▶ **How to complete this task**
Say how many lines below contain the word "will". The number is the entire reply.

▶ **Extracted data**
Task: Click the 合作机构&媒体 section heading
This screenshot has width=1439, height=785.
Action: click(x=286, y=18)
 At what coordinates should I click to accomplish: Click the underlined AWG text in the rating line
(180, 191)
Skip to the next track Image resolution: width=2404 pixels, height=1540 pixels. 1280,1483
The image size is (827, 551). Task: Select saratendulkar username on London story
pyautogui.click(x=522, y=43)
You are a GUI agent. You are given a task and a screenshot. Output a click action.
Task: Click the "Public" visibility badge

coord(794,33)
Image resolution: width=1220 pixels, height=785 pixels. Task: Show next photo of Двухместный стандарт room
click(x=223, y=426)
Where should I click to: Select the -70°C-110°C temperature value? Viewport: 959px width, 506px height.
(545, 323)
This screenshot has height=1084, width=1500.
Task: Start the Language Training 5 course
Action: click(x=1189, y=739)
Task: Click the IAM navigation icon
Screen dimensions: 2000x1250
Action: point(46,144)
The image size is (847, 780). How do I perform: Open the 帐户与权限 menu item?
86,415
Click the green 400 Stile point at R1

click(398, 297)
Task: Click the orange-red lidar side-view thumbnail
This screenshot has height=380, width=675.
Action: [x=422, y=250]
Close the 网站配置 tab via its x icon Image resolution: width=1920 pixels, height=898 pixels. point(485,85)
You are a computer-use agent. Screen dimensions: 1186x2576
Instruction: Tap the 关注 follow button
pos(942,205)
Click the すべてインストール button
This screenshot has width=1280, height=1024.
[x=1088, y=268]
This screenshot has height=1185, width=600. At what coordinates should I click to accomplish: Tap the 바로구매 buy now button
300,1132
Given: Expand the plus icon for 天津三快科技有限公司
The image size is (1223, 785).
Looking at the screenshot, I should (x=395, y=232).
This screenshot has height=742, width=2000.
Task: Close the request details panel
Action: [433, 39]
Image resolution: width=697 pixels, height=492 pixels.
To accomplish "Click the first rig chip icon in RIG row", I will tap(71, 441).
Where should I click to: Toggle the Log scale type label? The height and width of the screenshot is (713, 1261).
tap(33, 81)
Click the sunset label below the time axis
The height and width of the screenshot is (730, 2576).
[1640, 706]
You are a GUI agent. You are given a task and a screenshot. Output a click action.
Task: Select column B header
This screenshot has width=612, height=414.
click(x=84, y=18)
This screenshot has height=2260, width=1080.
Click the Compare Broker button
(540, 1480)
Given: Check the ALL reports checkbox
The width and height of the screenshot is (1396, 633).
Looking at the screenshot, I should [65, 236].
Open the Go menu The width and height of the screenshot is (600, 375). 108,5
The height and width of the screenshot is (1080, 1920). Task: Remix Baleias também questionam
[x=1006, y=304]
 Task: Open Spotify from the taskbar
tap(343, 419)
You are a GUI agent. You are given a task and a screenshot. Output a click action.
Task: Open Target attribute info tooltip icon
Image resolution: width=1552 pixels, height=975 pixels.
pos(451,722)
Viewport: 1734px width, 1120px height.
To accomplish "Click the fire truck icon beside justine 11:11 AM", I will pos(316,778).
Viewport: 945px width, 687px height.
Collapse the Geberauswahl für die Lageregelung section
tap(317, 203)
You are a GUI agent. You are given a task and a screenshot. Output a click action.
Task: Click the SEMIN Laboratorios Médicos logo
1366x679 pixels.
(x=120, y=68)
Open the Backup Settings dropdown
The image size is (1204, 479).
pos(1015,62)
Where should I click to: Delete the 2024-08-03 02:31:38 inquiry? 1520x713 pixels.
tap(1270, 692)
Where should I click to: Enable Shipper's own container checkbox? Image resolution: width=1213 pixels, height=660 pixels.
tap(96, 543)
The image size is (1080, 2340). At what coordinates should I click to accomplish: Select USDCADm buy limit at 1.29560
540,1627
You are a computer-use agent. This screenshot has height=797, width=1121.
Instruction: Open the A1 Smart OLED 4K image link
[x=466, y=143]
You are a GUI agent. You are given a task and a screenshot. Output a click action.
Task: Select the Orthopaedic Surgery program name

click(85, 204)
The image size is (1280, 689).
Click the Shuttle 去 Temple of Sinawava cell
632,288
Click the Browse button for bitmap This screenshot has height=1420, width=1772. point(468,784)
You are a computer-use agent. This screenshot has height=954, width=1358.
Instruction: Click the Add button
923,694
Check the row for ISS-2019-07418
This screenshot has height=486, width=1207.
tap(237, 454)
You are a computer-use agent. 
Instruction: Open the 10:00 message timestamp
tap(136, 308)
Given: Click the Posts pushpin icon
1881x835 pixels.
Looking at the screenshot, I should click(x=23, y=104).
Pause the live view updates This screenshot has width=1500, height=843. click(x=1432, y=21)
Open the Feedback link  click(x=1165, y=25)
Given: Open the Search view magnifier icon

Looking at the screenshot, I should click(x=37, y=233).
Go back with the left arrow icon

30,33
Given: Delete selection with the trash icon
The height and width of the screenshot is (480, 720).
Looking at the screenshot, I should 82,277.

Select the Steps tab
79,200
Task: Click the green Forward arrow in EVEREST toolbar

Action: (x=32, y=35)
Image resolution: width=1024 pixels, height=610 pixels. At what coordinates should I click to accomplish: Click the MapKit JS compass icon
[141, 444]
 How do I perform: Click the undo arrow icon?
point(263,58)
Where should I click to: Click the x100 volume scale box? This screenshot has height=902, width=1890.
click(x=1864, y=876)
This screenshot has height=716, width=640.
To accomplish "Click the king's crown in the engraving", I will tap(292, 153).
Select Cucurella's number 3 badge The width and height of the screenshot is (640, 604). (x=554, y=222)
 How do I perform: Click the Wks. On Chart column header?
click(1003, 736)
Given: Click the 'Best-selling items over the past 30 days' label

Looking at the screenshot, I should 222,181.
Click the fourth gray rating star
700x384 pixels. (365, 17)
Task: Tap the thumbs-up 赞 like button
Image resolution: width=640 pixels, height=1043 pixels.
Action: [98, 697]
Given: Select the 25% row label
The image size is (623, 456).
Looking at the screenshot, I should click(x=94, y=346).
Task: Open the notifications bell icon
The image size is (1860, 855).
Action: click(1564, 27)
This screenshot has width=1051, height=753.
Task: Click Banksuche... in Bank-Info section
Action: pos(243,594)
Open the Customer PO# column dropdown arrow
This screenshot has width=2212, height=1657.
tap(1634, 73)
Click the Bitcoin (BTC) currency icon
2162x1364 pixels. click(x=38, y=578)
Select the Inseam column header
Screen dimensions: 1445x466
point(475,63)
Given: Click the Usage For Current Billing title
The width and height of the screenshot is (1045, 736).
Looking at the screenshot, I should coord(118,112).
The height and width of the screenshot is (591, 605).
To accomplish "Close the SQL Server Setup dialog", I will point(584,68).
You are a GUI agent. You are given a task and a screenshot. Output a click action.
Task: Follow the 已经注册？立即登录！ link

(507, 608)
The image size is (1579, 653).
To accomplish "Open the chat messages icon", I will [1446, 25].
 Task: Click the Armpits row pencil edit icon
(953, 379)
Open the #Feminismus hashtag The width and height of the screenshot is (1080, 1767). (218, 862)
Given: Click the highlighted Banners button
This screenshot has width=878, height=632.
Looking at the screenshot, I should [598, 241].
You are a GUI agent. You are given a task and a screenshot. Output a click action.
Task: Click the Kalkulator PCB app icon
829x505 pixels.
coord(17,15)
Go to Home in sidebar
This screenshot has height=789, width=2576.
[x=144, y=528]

▶ **Response for this exercise**
5